- Genre: Reality Television
- Written by: Brian Michael Tracy
- Directed by: Richard Brian DiPirro David Wexler
- Presented by: Chris Jagger (1998–2001; 2002–03) Lynne Koplitz (2001–02)
- Country of origin: United States
- Original language: English

Production
- Production companies: Dawn Syndicated Productions Divine Hammer Productions Telepictures Productions

Original release
- Network: Syndicated
- Release: September 21, 1998 – May 21, 2003

= Change of Heart (TV series) =

Change of Heart is a dating game show that was hosted by Chris Jagger (1998–2001; 2002–03) then Lynne Koplitz (2001–02) and syndicated by Warner Bros. Television Distribution (via its Telepictures unit). During the 1998-2001 season, Ryan Seacrest would also serve as a fill-in host during some episodes with Phil Kollin doing the same during the 2001–02 season. Koplitz was not asked back for the 2002–03 season due to an undisclosed financial issue.

The series was featured in a 1999 episode of The Jamie Foxx Show, while rapper The Game also made an appearance the next year.

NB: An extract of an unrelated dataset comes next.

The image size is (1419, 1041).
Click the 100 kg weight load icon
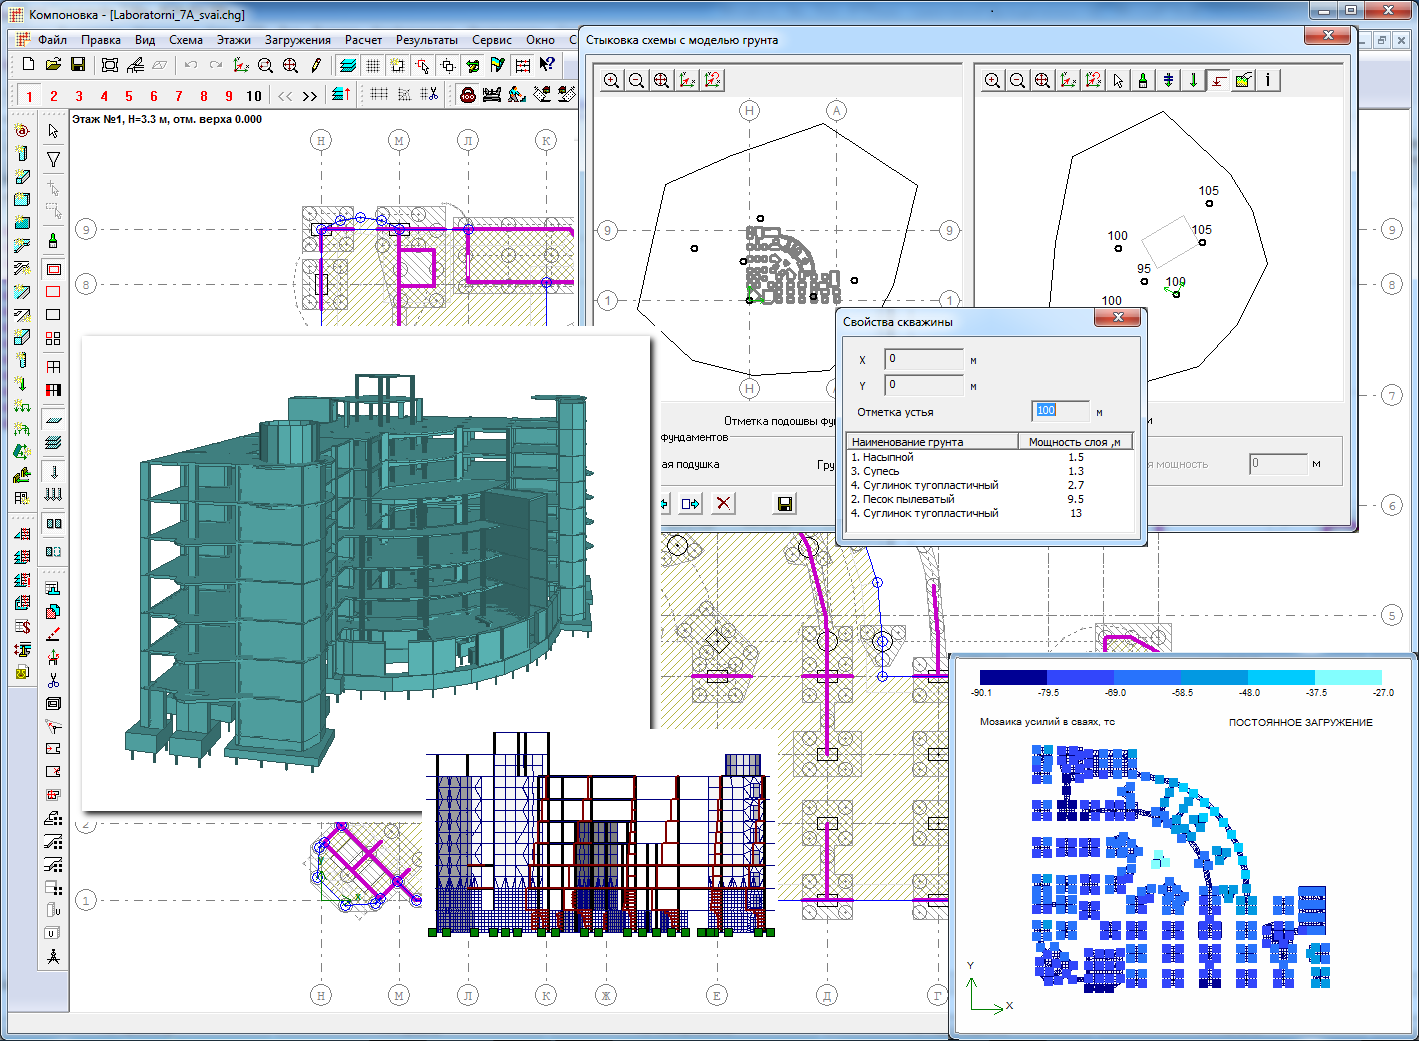point(467,95)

The show was originally taped in Los Angeles for its first three seasons, and then moved to New York City in 2001, where it would remain for the last two. During season 1, Change of Heart was once paired in most markets with a revival of Love Connection hosted by Pat Bullard in 1998, which was cancelled after one season. From 2000 to 2003, the series was also paired in some markets with another game show, Street Smarts hosted by Frank Nicotero.

The premise of the show involved dating couples who are matched up with other singles and then sent out on respective dates. During the taping, they discuss their relationship, then their new dating experience. At the end of show the couples have to decide if they want to "Stay Together", or if they've had a "Change Of Heart".